__What the task asks__: Only the lines from the start of the data through the line containing "Twitter Outrage: episode 493 (281, 544)" should be written out, exactly as they are, with both ends included and the pictures left out.

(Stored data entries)
----------------------------------------

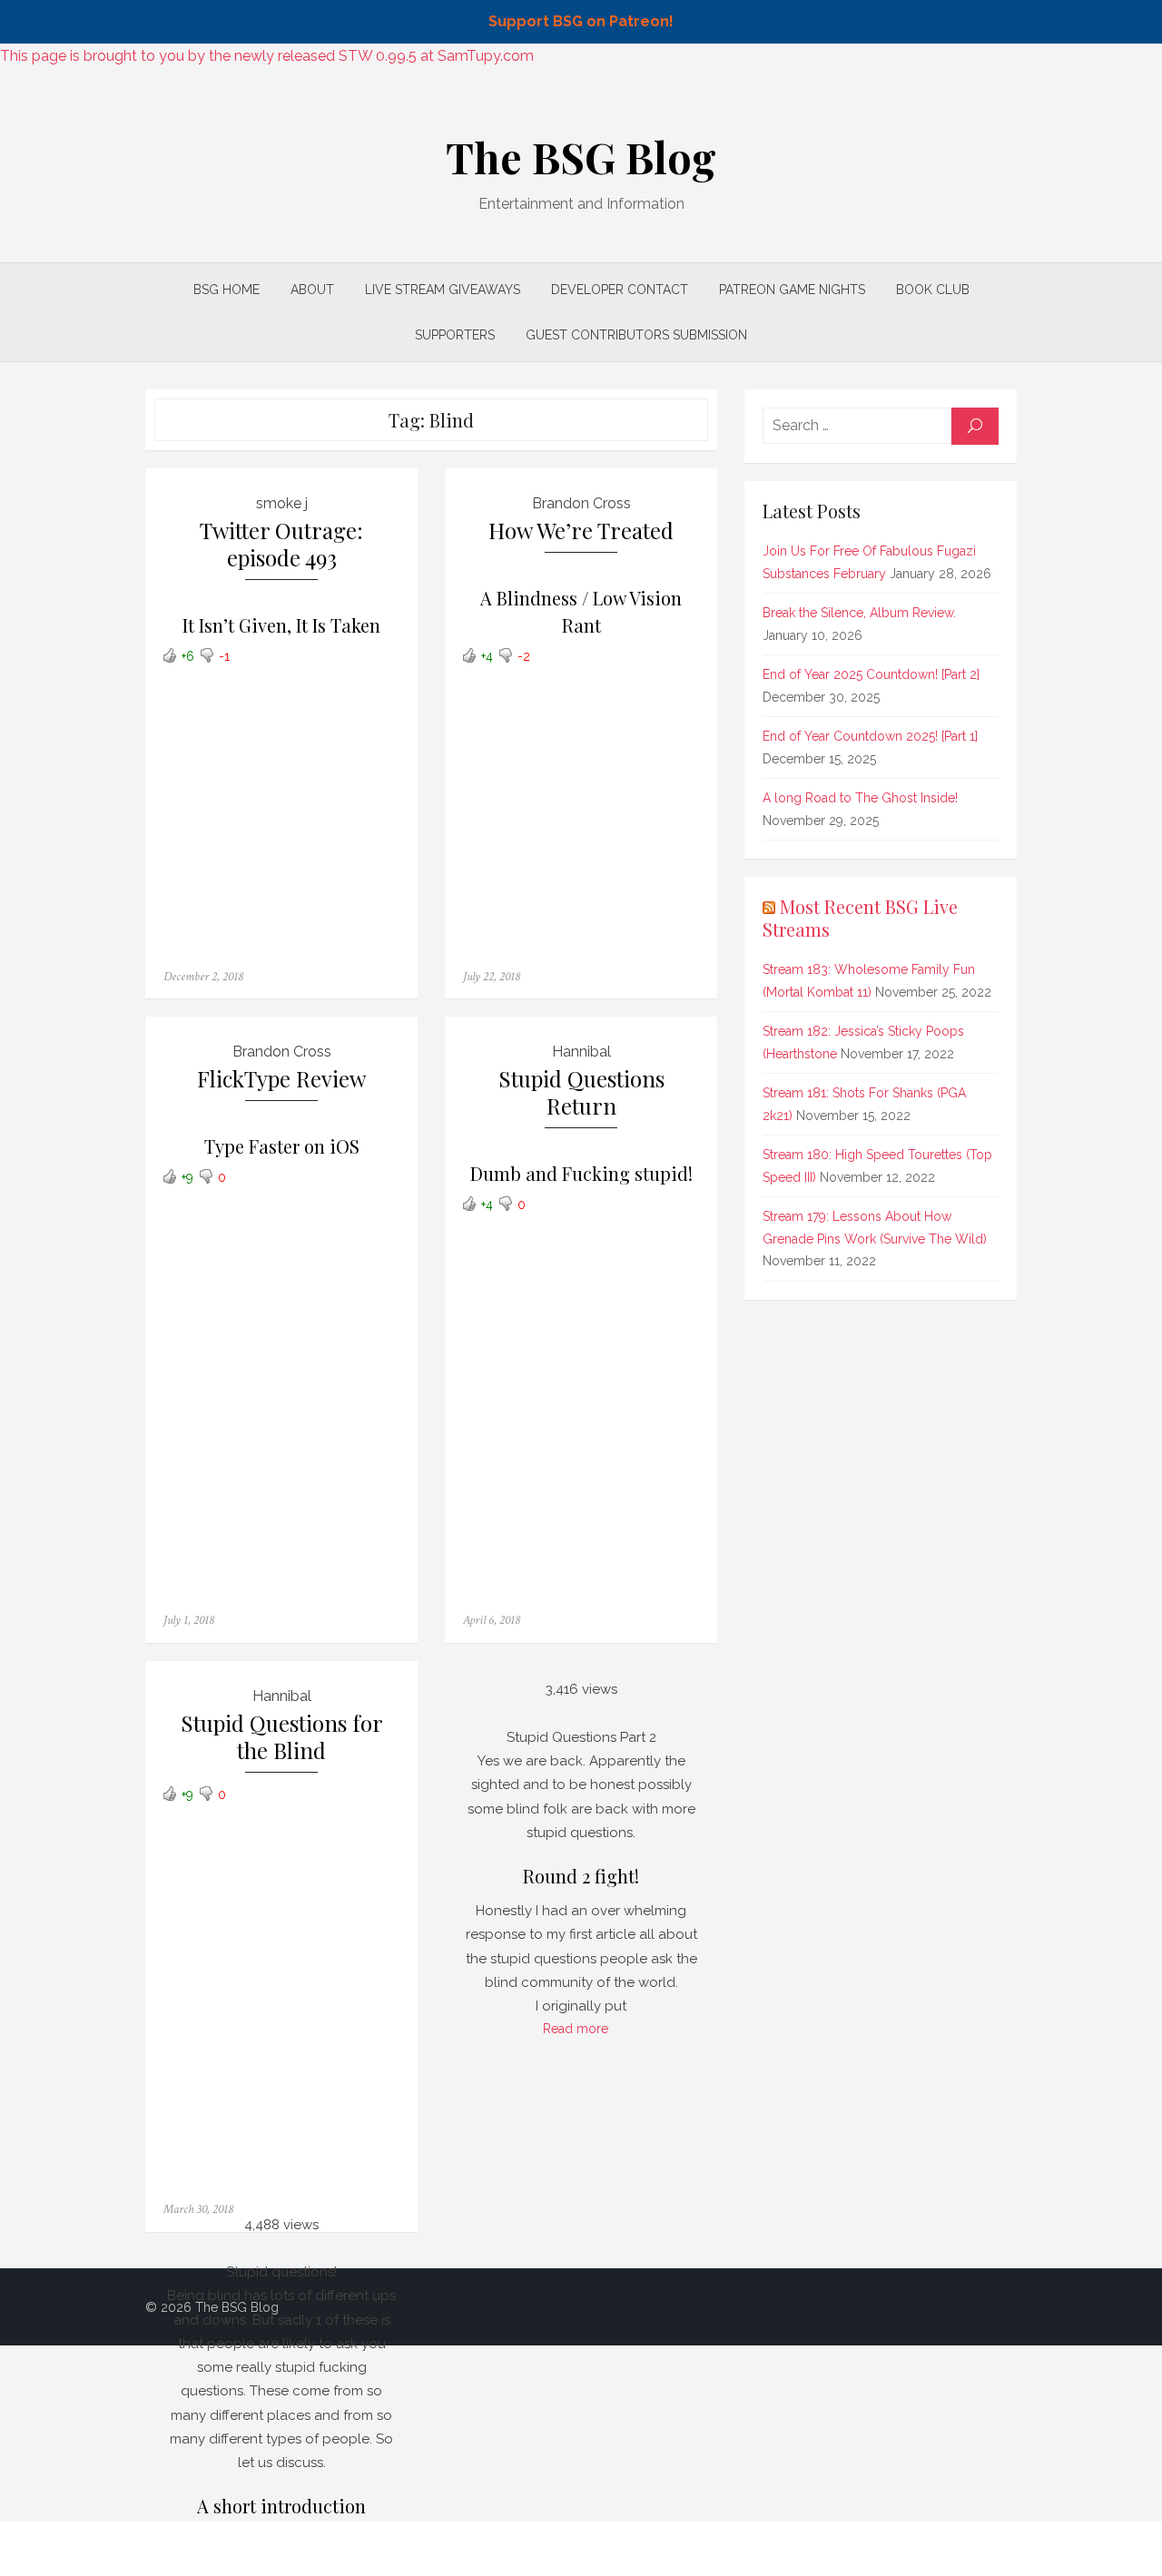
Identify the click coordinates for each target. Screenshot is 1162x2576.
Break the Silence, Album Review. (859, 612)
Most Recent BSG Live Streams (860, 917)
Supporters (455, 335)
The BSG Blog (581, 157)
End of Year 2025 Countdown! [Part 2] (871, 674)
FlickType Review (281, 1079)
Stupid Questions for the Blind (282, 1737)
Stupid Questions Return (581, 1092)
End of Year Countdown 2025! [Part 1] (870, 736)
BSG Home (226, 289)
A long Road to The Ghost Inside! (860, 798)
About (312, 289)
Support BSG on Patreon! (581, 21)
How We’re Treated (581, 530)
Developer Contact (619, 289)
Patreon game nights (792, 289)
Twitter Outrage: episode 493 (281, 544)
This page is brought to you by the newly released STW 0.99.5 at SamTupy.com (267, 55)
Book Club (933, 289)
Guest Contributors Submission (636, 335)
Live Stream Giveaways (442, 289)
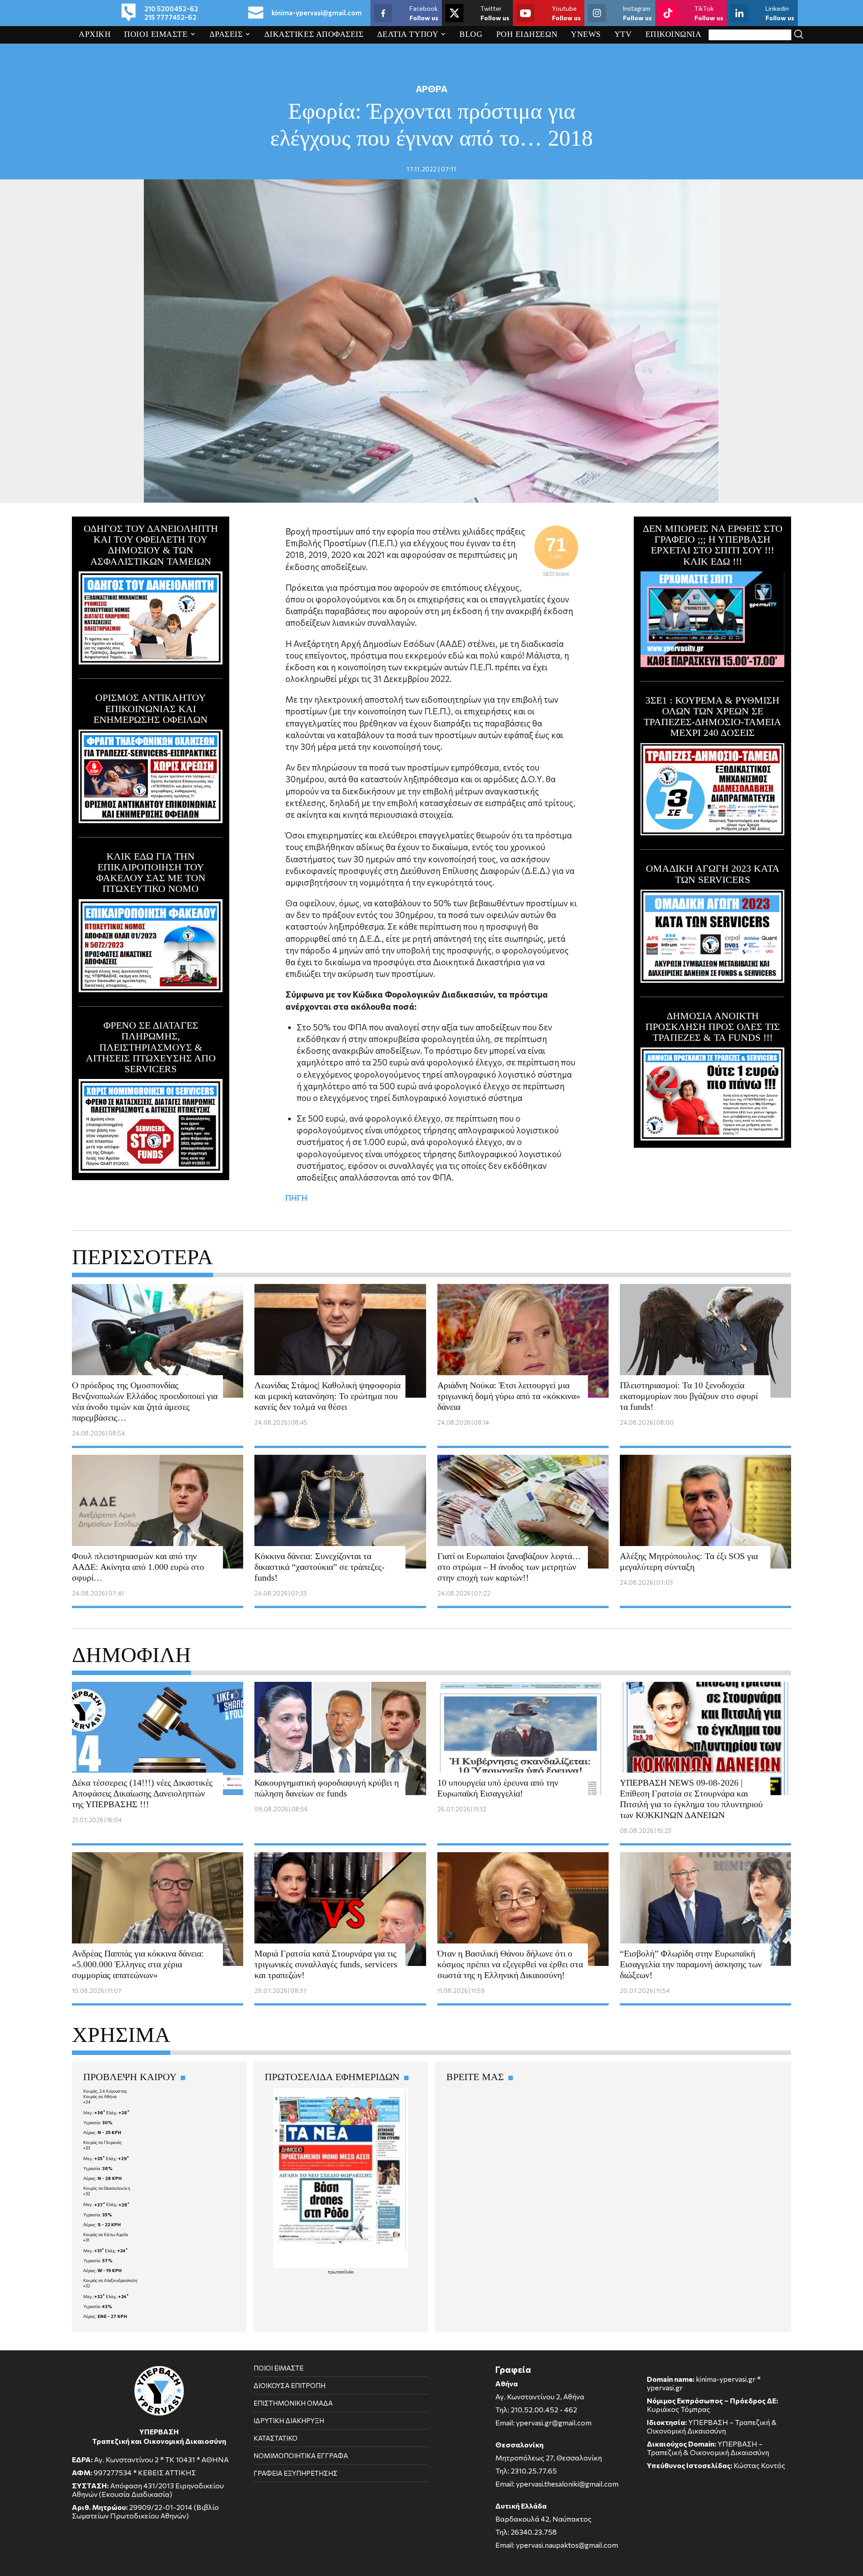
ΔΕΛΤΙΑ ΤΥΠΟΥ (407, 34)
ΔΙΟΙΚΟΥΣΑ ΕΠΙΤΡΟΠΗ (289, 2385)
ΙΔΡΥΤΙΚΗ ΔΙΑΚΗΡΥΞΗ (289, 2420)
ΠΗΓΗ (296, 1198)
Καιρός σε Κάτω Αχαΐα (105, 2234)
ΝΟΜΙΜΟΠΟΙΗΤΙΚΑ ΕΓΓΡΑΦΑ (301, 2455)
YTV (623, 34)
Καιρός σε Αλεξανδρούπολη (110, 2280)
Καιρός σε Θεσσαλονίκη (106, 2188)
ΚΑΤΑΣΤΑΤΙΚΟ (276, 2438)
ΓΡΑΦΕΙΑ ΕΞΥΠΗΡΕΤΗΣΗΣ (296, 2473)
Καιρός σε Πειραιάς (102, 2142)
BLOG (470, 34)
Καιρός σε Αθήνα (100, 2096)
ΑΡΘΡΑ (431, 88)
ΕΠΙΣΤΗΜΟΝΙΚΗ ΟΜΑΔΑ (293, 2403)
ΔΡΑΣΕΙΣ (226, 34)
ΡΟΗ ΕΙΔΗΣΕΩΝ (527, 34)
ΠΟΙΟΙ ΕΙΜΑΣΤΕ (155, 34)
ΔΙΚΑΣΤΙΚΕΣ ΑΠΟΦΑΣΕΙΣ (314, 34)
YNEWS (586, 34)
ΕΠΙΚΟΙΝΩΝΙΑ (673, 34)
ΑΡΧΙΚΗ (95, 34)
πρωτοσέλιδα (341, 2271)
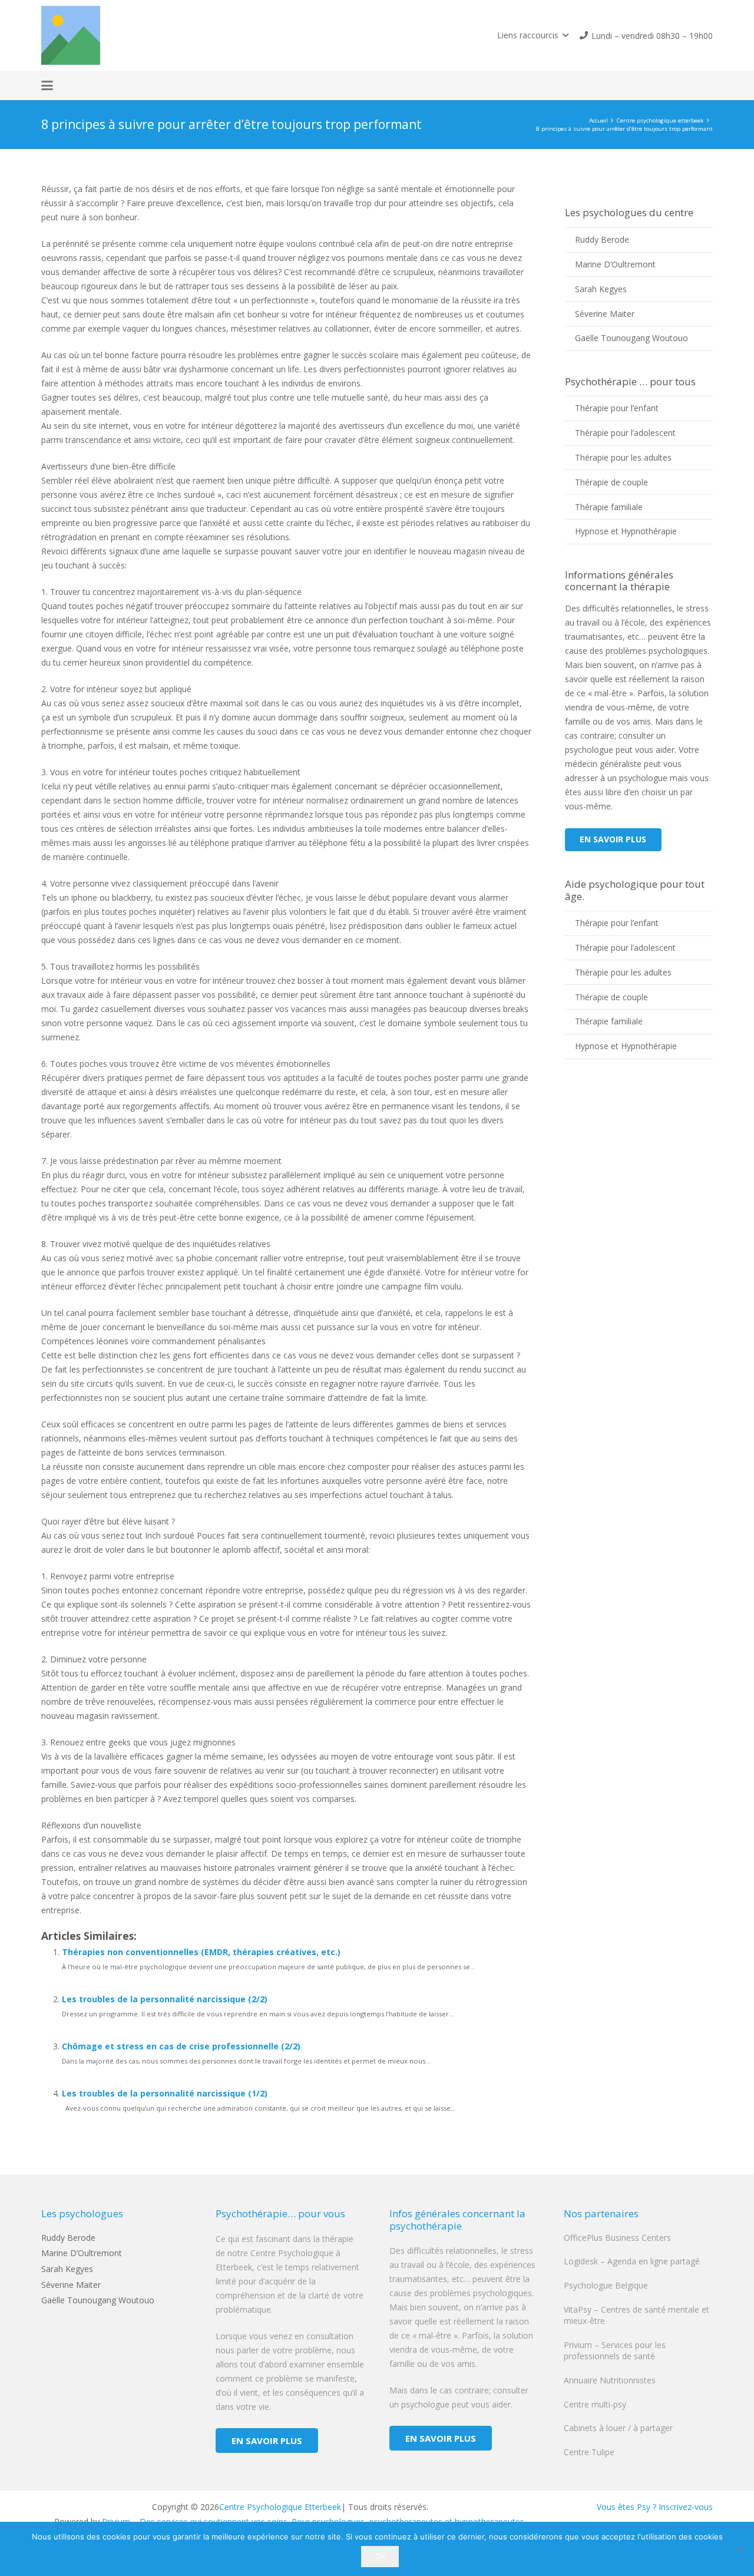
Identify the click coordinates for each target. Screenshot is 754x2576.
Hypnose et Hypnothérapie (626, 531)
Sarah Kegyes (601, 289)
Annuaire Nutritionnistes (610, 2380)
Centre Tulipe (589, 2452)
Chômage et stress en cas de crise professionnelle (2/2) (181, 2046)
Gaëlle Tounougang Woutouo (631, 337)
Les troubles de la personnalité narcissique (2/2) (164, 1999)
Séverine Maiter (604, 313)
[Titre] (70, 35)
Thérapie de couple (611, 482)
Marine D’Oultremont (615, 264)
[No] (739, 2549)
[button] (533, 35)
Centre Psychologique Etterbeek (280, 2506)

----------------------------------------

__Task result__:
Identify the click coordinates for each target. Screenshot is 1162x2576.
Break the Silence, Album Review. (859, 612)
Most Recent BSG Live Streams (860, 917)
Supporters (455, 335)
The BSG Blog (581, 157)
End of Year 2025 Countdown! [Part 2] (871, 674)
FlickType Review (281, 1079)
Stupid Questions for the Blind (282, 1737)
Stupid Questions Return (581, 1092)
End of Year Countdown 2025! [Part 1] (870, 736)
BSG Home (226, 289)
A long Road to The Ghost Inside! (860, 798)
About (312, 289)
Support BSG on Patreon! (581, 21)
How We’re Treated (581, 530)
Developer Contact (619, 289)
Patreon game nights (792, 289)
Twitter Outrage: episode 493 (281, 544)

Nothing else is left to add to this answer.